Berdasarkan dampak buruk pada ODGJ yang disebutkan di atas, maka perlu penanganan segera untuk menghentikan pemasungan. Pertama, memastikan hukum yang sudah ada dilakukan pada setiap daerah di Indonesia untuk memberantas pemasungan. Kedua, tanpa adanya kesadaran tentang kesehatan mental, maka pemasungan tetap saja dapat dilakukan di rumah. Selain itu, kurangnya pengetahuan mengenai layanan kesehatan juga menjadi faktor terjadinya pemasungan (Idaiani & Raflizar, 2015). Maka itu perlu adanya usaha untuk peningkatan pengetahuan mengenai isu kesehatan mental dan layanan kesehatan mental yang ada dengan melakukan kegiatan penyuluhan dan sosialisasi aktif yang bisa dilakukan dengan media sosial. Ketiga, perlu adanya akses yang terjangkau, karena salah satu faktor yang berpengaruh besar adalah faktor ekonomi dan tempat hidup yang jauh dari kota (Idaiani & Raflizar, 2015). Hal ini menunjukkan perlu adanya penyediaan fasilitas yang mudah dijangkau oleh semua kalangan, baik dari biaya maupun lokasi. Keempat, perlu adanya aksi cepat untuk penambahan tenaga profesional kesehatan mental. Jika menunggu penambahan jumlah psikolog dan psikiater, tentunya masalah ini akan terlambat untuk ditangani, Maka itu, dapat dilakukan penyetaraan kompetensi layanan di puskesmas, terutama pada dokter umum yang bertugas untuk menangani masalah gangguan jiwa di Indonesia. Setelah itu, rujukan baru dilakukan jika memang masalah tidak bisa ditangani oleh dokter umum di Puskesmas. 


Idaiani, S., & Raflizar, R. (2015). Faktor Yang Paling Dominan Terhadap Pemasungan Orang Dengan Gangguan Jiwa Di Indonesia (Factors Contributing to Shackling Practice of Psychotic People in Indonesia). Buletin Penelitian Sistem Kesehatan, 18(1), 20924.
Jati, A. K., Luhpuri, D., & Supiadi, E. (2019). KONDISI PSIKOSOSIAL KORBAN PEMASUNGAN DI KABUPATEN CIANJUR JAWA BARAT. Jurnal Ilmiah Rehabilitasi Sosial (Rehsos), 1(1).


Prasetio, T. (2019). Tanggung Jawab Pemerintah Daerah Kabupaten Kampar Terhadap Penanggulangan Pemasungan Orang Dengan Gangguan Jiwa Menurut Peraturan Menteri Kesehatan Nomor 54 Tahun 2017 Tentang Penanggulangan Pemasungan Orang Dengan Gangguan Jiwa (studi di Kecamatan Koto Kampar Hulu) (Doctoral dissertation, UNIVERSITAS ISLAM NEGERI SULTAN SYARIF KASIM RIAU).


Sitohang, T. R. (2020). Pemasungan yang dilakukan oleh Keluarga Terhadap Penderita Gangguan Jiwa. Jurnal Endurance: Kajian Ilmiah Problema Kesehatan, 5(3), 438-447.

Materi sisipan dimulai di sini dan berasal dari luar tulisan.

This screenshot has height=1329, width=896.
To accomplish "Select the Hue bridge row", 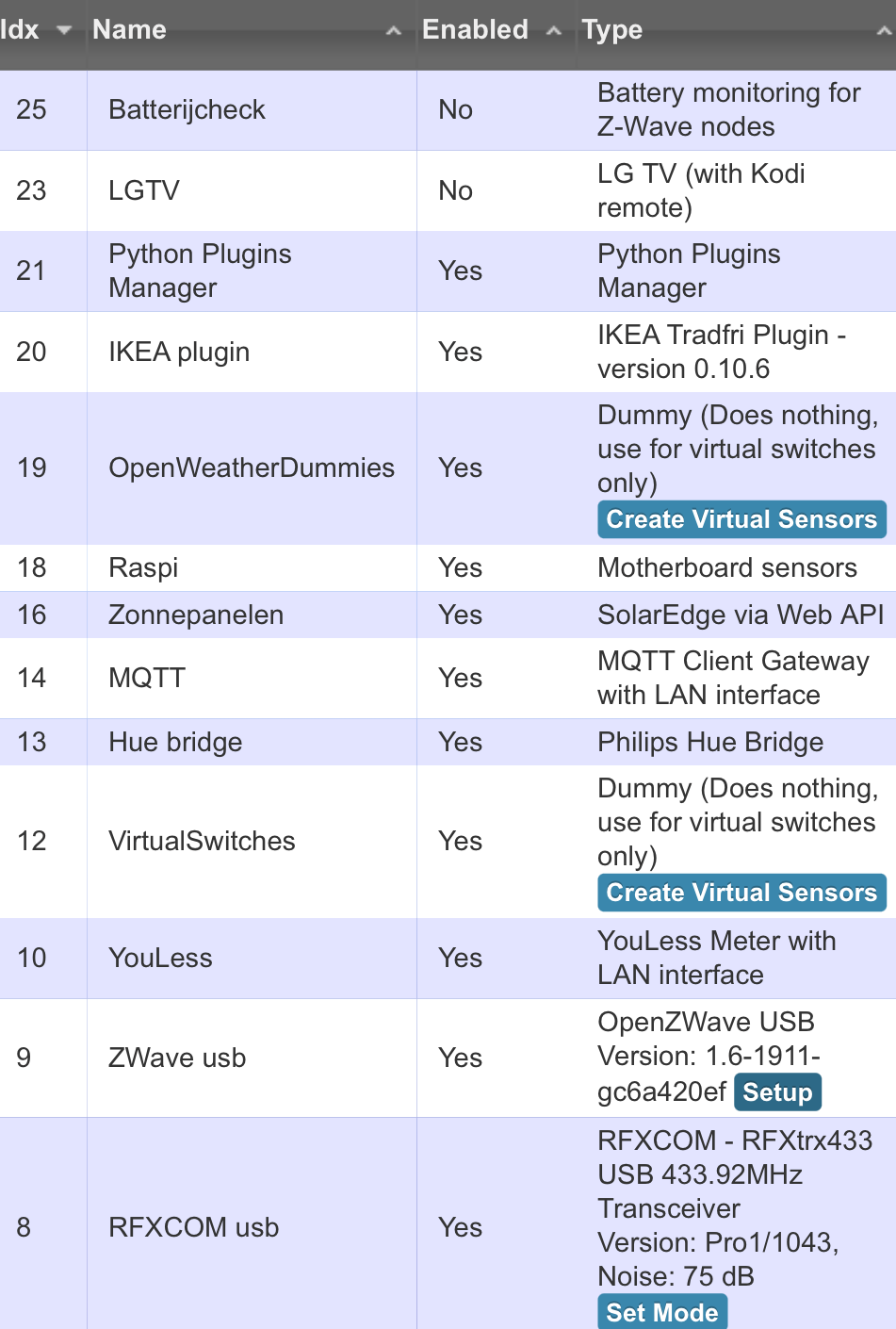I will click(448, 743).
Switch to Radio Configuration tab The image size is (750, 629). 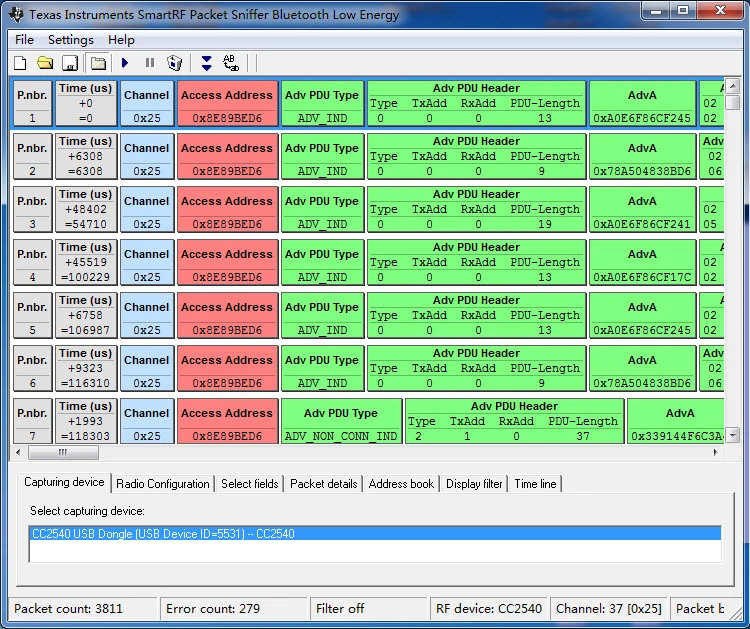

Widodo, A., & Supratman, S. (2020). The different mental health patient quality of life during shackling, treatment, and post treatment. Epidemiology and Society Health Review, 2(2), 45.


Yeni, S., Uning, P., & Maiyestati, M. (2021). IMPLEMENTASI UNDANG-UNDANG REPUBLIK INDONESIA NOMOR 18 TAHUN 2014 TENTANG KESEHATAN JIWA DALAM MEWUJUDKAN BEBAS PASUNG DI KABUPATEN PESISIR SELATAN (Doctoral dissertation, UNIVERSITAS BUNG HATTA).